- Colorado quarterback Dominiq Ponder died in a car accident on March 1 at the age of 23.
- Coach Deion Sanders delivered a eulogy, stating Ponder was ‘chosen’ by God to unite the team and community.
- A memorial service was held on the University of Colorado campus for Ponder’s family, friends, and teammates.
Colorado football coach Deion Sanders delivered a eulogy for quarterback Dominiq Ponder on Saturday, March 7, telling Ponder’s family, friends and teammates that Ponder was “chosen” by God to unite them after dying in a car accident March 1 at age 23.
Sanders gave the final tribute, speaking for about four minutes at a memorial service for Ponder on the university campus in Boulder.
He asked a big question: Why did this have to happen?
“When we’re successful and we’re excelling and we’re overcoming adversity, we never ask God why then,” Sanders said. “But only in our demise and the sadness of life, we challenge and ask God why. I think I got the solution. Because as I look right there and look at a young man that was so full of life, full of respect, hustle and hard work and integrity. God, for real? And He whispered, `Dom was chosen.’ Dom was chosen to unite y’all. Dom was chosen to bring you together. Dom was chosen to override all ethnicities, social climates, background and ideologies and thought process. Dom was chosen.”
‘I’m struggling with this,’ Pat Shurmur says at memorial
Ponders’ death stunned his team a day before the Buffaloes began spring practice March 2. After playing high school football in Florida, Ponder redshirted at Bethune-Cookman in 2023 before arriving at Colorado as a non-scholarship quarterback. He only appeared in two games in 2025 as the team’s fourth-string quarterback.
But his big smile and personality touched the lives of many, including former Colorado offensive coordinator Pat Shurmur, who was asked to return to campus to speak about Ponder on Saturday after his contract expired in January.
“I’m struggling with this,” Shurmur said at the memorial, which was also livestreamed online.
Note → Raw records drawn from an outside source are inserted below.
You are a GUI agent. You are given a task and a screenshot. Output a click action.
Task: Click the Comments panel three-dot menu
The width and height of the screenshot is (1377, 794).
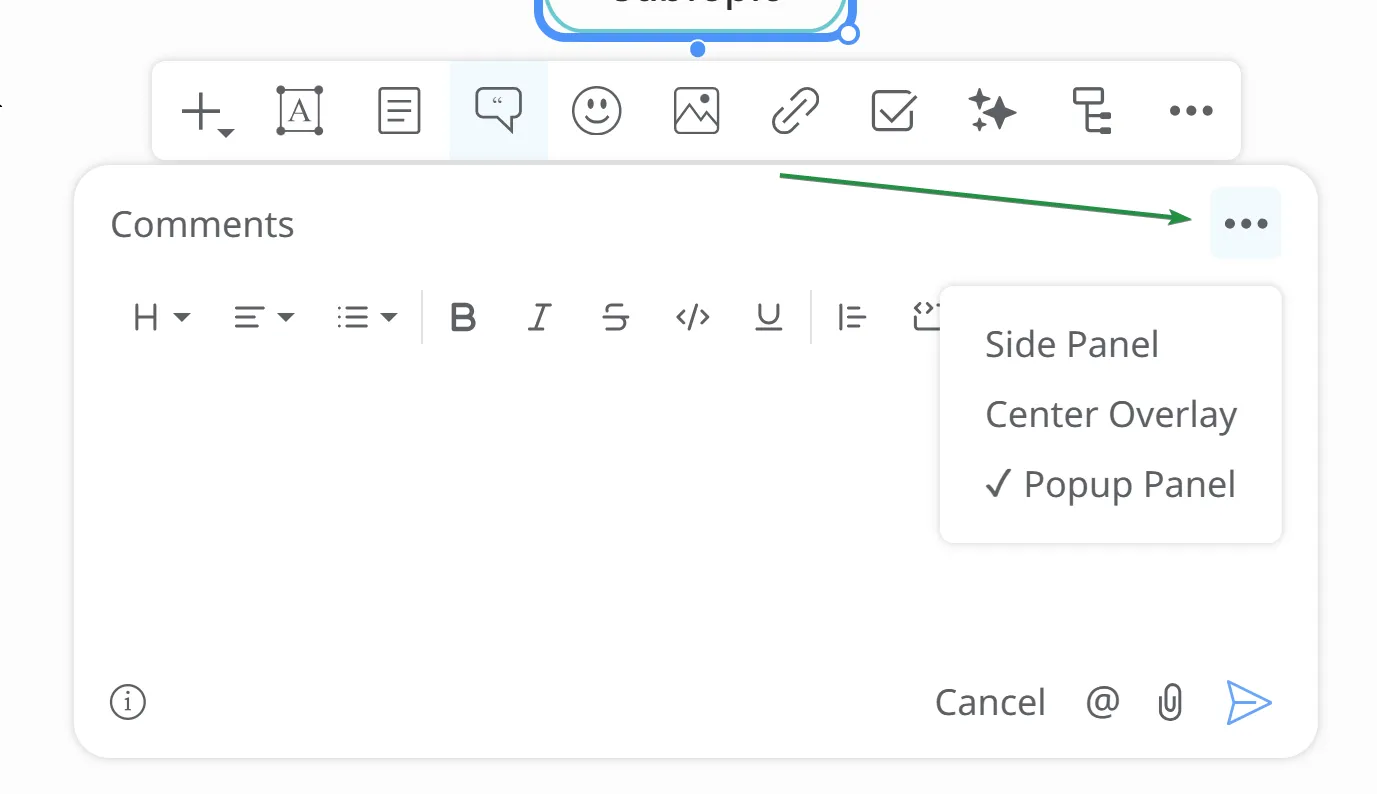1245,224
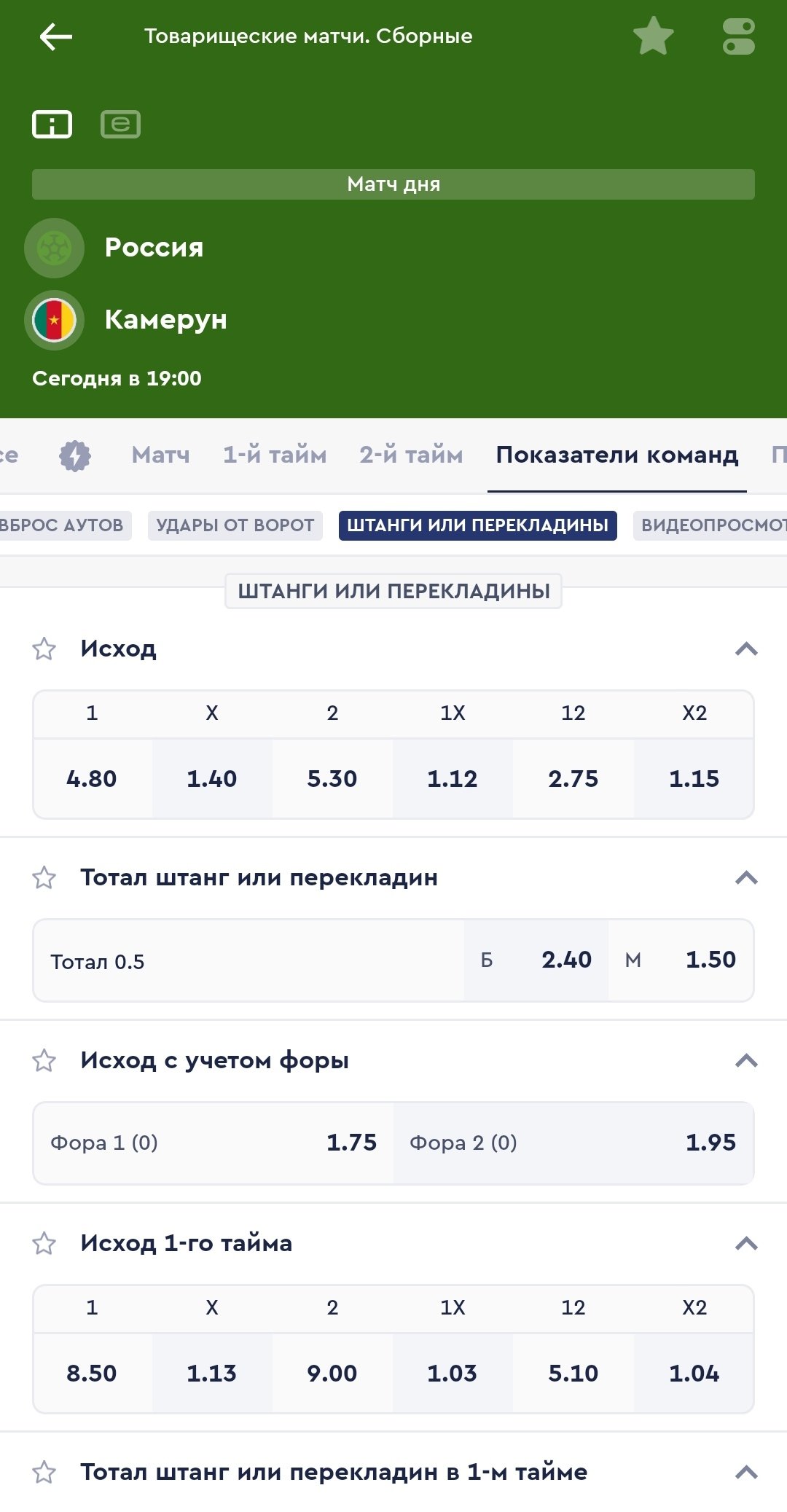Image resolution: width=787 pixels, height=1512 pixels.
Task: Tap the Russia team logo
Action: (x=54, y=248)
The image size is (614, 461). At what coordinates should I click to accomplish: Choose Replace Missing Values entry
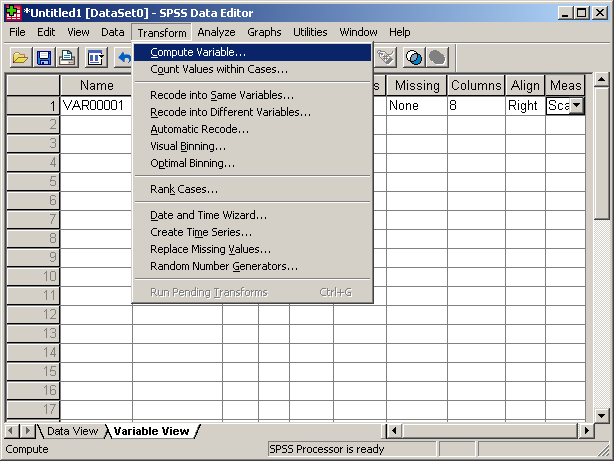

Ponder’s father notes the significance of No. 7
Shurmur said Ponder inspired him and recalled Ponder’s “bright smile.” He said he said he could talk about him “for days” and noted he graded players in different categories on a scale of zero to five.
“He’s all fives,” Shurmur said of Ponder.
He also was No. 7, as his father Wendell told the congregants. He previously wore jersey No. 22 at Colorado but had earned the right to wear No. 7 for the first time when spring practice started March 2, the day after he died.
“Seven serves as a stamp of God,” Wendell Ponder said. “The seven is mentioned in the Bible — the number seven — over 700 times. Seven represents perfection, completion and fulfillment. It signifies God’s complete work, something finished, the way God intended. Now you were all number seven. Dom was with all of you. Forever. Amen.”
‘This should have never happened,’ Ponder’s sister says
A GoFundMe page has been created to help Ponder’s family with funeral expenses and had raised more than $14,000 by Saturday afternoon. His mother Catrina also spoke at the memorial and read a written tribute from his younger sister, Monroe, who stood on stage as she read it.
“My brother was one of the funniest, most outgoing people you could ever meet,” Monroe said through her mother. “He laughed at everything. He made jokes about everything. And if he was comfortable with you, you definitely saw his weird side. He would say the most random, corny things and somehow make them hilarious.”
She said she talked to him every day and wanted to be like him.
“You were an amazing big brother, and I honestly don’t know what I’m gonna do without you,” she said. “This should have never happened, but I know you’re OK. I know you’re up there smiling, probably already telling jokes, probably fighting for that starting position in heaven. And I feel so honored that I got to be your little sister. I love you.”
Sanders appeared to get emotional at one point during his final tribute when he spoke again about how parents send their children to college to grow into adults, not to never come back.
“Your parents sent you here and you chose to come here to evolve into a man, not to not make it back home,” Sanders said. “But Dom… was chosen. God bless you.”